Brown Paper Wrappers

I admit that I am a magazine junkie and have more magazine subscriptions than I probably need. Every month in the mail I receive Girlfriends, Lesbian Connection, Gay & Lesbian Review, Curve, and the Advocate. There are some magazines that I have to hide when my friends come over in fear of being accused of not being “lesbian enough”: Martha’s Living, Better Homes and Gardens, Vogue, and Shape.* All these magazines have glossy, inviting (and sometimes sexy) covers. The former magazines come disguised in envelopes or wrappers with vague sounding corporate names in the return address space, and the later are covered in sheer plastic so the covers show or show off. Any exposure helps sell magazines I would imagine.
I would like to think that LGBT publishers are more ecologically minded and so use recycled paper rather than plastic. I would like to think that LGBT publishers are concerned with having my magazines arrive clean, unripped and unbent. I do believe that the LGBT publishers are trying to protect my privacy, my identity from others who might judge me harshly. I know they are covered out of fear of exposure. I know they are covered out of shame.
Fear and shame grow the same anxiety: my neighbors and certainly the letter carrier may realize that I am a lesbian.
When I was a child, magazines like Hustler, Penthouse and Playboy arrived in brown wrappers or were kept behind the counter in the pharmacy.

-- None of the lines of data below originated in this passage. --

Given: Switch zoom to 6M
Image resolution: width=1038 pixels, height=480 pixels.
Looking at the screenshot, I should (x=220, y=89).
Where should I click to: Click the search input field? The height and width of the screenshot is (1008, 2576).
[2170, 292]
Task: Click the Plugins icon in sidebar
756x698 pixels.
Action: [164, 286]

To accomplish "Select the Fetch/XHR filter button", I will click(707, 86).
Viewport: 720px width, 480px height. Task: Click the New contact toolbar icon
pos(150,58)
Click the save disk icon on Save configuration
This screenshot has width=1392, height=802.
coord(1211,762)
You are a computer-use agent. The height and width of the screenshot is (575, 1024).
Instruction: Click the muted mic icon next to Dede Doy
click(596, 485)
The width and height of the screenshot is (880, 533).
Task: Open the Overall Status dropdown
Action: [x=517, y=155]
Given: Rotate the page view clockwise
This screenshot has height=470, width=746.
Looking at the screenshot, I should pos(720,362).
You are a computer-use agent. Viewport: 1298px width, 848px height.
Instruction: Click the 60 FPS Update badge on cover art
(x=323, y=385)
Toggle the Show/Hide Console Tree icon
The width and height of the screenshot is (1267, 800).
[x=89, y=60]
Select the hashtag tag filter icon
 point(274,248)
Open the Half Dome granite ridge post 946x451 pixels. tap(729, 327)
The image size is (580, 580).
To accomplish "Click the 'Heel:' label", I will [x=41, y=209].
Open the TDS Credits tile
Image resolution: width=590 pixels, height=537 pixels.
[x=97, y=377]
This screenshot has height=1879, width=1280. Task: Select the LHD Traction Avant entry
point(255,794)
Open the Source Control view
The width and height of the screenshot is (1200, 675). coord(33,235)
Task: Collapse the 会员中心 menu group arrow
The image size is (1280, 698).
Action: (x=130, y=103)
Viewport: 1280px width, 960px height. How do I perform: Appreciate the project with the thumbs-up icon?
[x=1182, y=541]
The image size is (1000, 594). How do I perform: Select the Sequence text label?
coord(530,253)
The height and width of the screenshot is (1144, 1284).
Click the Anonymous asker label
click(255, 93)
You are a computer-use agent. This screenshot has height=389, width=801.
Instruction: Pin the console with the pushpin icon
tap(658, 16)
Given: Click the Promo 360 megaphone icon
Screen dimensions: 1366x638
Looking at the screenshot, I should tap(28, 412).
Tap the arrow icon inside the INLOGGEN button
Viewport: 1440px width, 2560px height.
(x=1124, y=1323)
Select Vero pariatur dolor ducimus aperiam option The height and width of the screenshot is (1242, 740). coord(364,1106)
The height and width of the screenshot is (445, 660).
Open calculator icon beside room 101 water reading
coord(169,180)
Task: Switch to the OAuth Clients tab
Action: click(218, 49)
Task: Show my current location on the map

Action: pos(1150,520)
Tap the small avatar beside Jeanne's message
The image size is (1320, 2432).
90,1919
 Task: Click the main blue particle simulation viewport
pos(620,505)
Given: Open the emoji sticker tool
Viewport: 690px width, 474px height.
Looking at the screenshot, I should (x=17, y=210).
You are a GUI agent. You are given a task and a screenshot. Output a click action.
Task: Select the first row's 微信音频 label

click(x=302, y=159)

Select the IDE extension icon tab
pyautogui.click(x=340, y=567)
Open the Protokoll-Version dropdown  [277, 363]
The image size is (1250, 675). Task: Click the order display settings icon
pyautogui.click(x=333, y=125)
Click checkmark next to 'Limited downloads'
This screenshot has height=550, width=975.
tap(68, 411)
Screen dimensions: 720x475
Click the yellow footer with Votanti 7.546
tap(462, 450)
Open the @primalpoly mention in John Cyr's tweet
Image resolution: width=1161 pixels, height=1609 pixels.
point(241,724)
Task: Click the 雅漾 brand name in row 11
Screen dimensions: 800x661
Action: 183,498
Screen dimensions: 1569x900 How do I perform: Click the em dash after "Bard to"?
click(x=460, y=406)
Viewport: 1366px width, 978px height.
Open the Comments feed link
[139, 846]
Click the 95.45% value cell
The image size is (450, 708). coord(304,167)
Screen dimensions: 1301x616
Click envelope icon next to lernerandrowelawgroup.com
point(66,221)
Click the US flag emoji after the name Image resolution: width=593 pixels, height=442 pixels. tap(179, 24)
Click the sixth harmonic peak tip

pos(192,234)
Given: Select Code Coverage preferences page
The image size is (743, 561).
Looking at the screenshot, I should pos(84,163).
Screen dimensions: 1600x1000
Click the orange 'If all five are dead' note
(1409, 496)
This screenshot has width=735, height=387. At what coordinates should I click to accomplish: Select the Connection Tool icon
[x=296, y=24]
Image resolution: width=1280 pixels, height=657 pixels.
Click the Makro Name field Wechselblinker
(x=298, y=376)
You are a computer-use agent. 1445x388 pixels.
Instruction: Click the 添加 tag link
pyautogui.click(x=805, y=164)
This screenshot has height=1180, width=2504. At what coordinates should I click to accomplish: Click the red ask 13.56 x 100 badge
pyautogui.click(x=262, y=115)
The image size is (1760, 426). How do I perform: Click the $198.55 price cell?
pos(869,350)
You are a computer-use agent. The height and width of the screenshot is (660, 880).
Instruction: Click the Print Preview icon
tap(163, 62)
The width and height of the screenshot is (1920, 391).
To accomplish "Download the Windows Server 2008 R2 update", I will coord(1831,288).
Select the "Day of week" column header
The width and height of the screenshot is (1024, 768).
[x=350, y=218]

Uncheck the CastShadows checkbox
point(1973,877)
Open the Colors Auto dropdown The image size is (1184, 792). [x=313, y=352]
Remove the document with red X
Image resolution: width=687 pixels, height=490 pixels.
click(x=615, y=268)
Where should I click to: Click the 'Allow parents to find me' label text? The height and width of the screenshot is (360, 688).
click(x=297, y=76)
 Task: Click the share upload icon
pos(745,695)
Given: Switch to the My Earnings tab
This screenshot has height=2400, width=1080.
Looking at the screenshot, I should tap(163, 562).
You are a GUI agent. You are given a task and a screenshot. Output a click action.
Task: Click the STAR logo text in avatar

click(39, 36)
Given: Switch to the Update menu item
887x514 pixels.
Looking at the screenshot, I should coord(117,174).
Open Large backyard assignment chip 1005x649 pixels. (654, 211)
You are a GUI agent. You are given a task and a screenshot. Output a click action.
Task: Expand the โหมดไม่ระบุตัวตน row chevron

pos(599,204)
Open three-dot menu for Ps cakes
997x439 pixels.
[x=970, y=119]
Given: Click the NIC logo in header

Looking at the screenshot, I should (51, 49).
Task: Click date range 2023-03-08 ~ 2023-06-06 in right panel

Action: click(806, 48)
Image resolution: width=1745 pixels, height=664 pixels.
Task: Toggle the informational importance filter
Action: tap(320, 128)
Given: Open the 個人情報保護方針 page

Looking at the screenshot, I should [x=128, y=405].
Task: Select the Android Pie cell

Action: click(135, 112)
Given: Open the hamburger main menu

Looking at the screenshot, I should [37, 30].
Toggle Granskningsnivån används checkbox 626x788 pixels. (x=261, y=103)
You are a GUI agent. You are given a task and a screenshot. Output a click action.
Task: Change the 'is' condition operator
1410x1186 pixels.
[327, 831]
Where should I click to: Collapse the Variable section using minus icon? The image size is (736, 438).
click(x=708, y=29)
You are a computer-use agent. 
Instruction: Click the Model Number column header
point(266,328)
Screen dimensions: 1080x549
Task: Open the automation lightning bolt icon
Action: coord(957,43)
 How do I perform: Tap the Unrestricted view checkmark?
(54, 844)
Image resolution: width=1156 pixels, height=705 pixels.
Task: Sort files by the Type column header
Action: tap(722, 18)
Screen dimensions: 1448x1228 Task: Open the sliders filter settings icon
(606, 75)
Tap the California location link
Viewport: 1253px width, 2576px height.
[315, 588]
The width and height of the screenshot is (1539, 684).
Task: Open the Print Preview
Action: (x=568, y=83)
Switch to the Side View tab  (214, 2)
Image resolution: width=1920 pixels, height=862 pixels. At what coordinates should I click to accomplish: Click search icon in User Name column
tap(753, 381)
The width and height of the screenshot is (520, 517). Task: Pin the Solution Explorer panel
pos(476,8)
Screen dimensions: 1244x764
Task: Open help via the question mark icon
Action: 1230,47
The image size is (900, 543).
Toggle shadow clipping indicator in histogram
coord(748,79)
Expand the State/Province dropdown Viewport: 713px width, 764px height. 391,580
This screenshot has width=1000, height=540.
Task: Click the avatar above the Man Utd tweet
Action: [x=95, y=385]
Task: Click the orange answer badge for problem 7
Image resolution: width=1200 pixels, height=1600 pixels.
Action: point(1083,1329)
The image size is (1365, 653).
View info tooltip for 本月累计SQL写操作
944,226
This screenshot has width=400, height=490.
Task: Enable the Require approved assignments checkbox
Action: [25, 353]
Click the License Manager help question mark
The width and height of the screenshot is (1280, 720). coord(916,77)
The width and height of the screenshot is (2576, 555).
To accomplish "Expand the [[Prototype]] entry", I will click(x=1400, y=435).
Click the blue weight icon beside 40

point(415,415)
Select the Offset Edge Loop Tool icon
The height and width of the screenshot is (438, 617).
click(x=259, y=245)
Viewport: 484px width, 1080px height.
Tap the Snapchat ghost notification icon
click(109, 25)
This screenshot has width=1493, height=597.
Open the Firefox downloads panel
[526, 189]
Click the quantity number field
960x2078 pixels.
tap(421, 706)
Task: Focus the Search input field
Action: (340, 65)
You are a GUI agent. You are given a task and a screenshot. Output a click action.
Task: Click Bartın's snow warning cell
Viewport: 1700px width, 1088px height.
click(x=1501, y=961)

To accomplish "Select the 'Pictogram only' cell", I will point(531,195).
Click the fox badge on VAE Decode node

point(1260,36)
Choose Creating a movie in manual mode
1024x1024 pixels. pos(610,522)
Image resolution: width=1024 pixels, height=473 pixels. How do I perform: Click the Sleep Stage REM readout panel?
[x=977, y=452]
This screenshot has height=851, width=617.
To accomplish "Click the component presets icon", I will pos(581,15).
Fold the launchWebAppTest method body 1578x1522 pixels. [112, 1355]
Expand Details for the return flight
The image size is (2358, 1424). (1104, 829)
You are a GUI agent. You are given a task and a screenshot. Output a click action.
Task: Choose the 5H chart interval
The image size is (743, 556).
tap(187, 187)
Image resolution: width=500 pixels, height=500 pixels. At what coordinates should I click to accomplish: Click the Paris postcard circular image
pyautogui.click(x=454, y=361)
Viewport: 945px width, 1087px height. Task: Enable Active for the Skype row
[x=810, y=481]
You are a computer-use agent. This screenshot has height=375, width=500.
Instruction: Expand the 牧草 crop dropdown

This was to protect children from pornography and any notion of sexuality or nudity. We found that in museums and art books. But as now these magazines are in full view in the places they are sold, I guess society isn’t as concerned about rampant male heterosexuality as it used to be. And those who decide what is socially acceptable still haven’t figured out that lesbians also browse Playboy and Penthouse when they are waiting to have their prescriptions filled.
However, society is still concerned about lesbian and gay politics, art, history, music, and film or my magazines wouldn’t be hidden behind brown paper wrappers. And my neighbors and letter carrier are safe for another month.
* I know that I am making more problems for the environment, but I really do read these magazines, share them with others, and I always recycle them.